Embodiments of the teachings herein relate to live monitoring of audio captured by multiple spatially distributed microphones. Such captured audio may be used for live-streaming for presentation within an augmented reality or virtual reality context, or may be stored for later rending in that regard. The audio is captured preferably by multiple close-up microphones that are close to and capture the sound sources of interest, and multiple microphone arrays that capture a fuller background integration. The close-up microphones may be tracked in order to facilitate realistic rendering of the tracked sound sources in the final mix.

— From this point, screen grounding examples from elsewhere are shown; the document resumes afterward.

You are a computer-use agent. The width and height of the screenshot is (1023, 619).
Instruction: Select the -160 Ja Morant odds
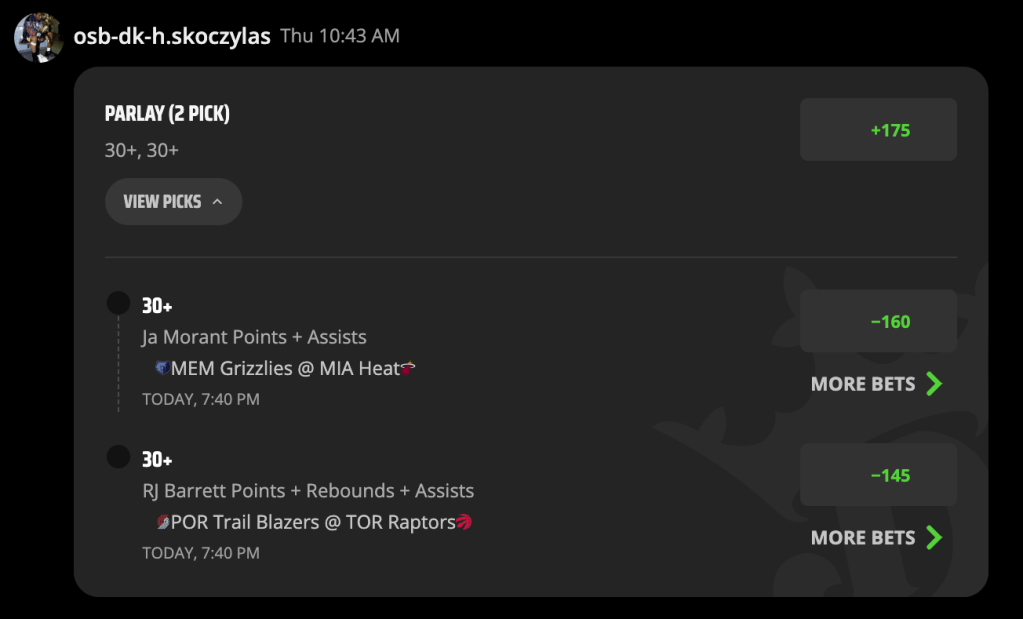pyautogui.click(x=878, y=321)
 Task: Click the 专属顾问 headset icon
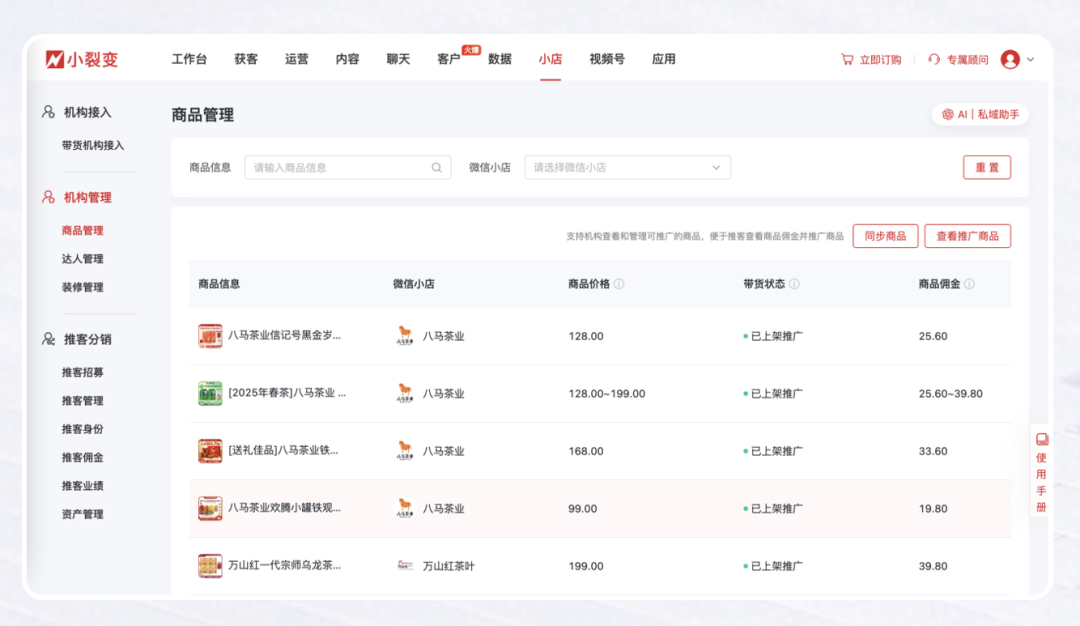932,60
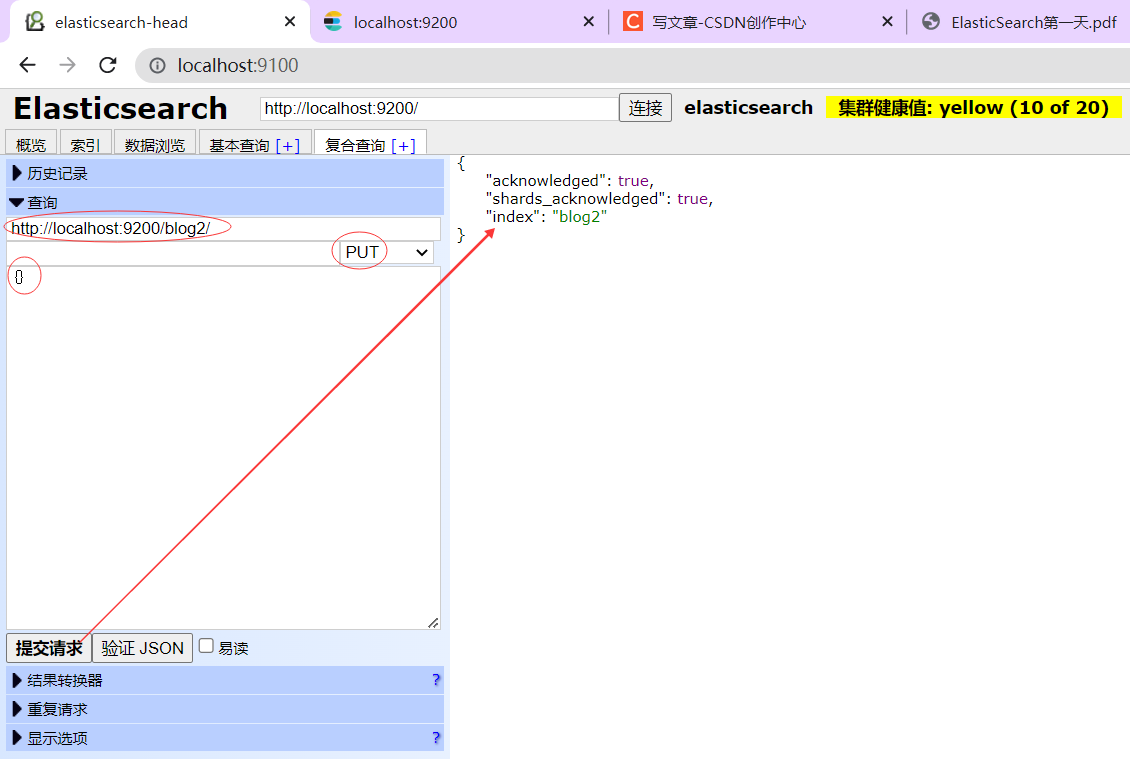Expand the 重复请求 panel

pyautogui.click(x=45, y=709)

Consider an example of a musical concert; there may be a close-up microphone near each member of the band who is playing a different musical instrument and/or vocalizing, and further microphone arrays dispersed about the stage and among the concert hall. With recording capability being ubiquitous in personal mobile phones, the close-up microphones may be smartphones themselves and there may be further non-array microphones among the audience that capture sound that is incorporated into the final mix. Capturing a sound environment in this manner can then be processed so as to be presented to a listener as if that listener were are any location, not limited to the specific locations of the microphones themselves; this flexibility in the audio experience presented to the user is considered a free viewpoint (FVP) system.
FIG. 1 illustrates an example of an audio environment with multiple dispersed microphones capturing sound that may serve as the audio input to a FVP system. Positions 1-10 represent close-up microphones, each generating their own audio channel. In some embodiments, at least some of these microphones may generate more than one channel. For example, a stereo microphone may be utilized. Assuming the sound environment is a musical concert positions 1-10 may be positioned near each different band member (guitarist, drummer, lead singer, backup singers, etc.). Positions OP1-OP7 designate microphone arrays and ideally are positioned at locations deemed to best capture the overall audio environment including ambiance. As one non-limiting example each of these can be implemented as a Nokia OZO camera, which has a 360° camera view and omnidirectional audio from 8 microphones (see https://ozo.nokia.com/, last visited Nov. 25, 2016). This environment yields a total of 66 audio channels: 10 from the close-up microphones and 56 OZO channels from the 7 different OZO arrays. If all these channels are processed and transmitted individually to a consumer device over an unmanaged Internet-protocol (IP) network such as a wireless local area network (WLAN), the receiving device will find it difficult (depending on the resource availability) to handle all the content, and further the quality of the WLAN channels over which this content is uplinked, and of the cellular or other WLAN channel over which it is downlinked to the end user, changes dynamically. The difficulties lie in network congestion and latency requirements of the audio being delivered. Embodiments of these teachings are directed to managing this audio content to optimize the end user experience under these conditions of high data volume and unstable radio channel quality.
The currently available solutions that are workable for a FVP audio environment are generally devoted towards dedicated professional hardware over managed audio over IP networks which transmit audio data in a lossless manner. But this is not suitable for prosumer or consumer applications not having access to expensive professional audio equipment and infrastructure. Some relevant prior art teachings can be seen at U.S. Pat. No. 8,856,049 (co-owned), U.S. Pat. Nos. 9,167,346 and 9,165,558; and at US Patent Application Publication Nos. 2016/0300577 and 2011/0002469.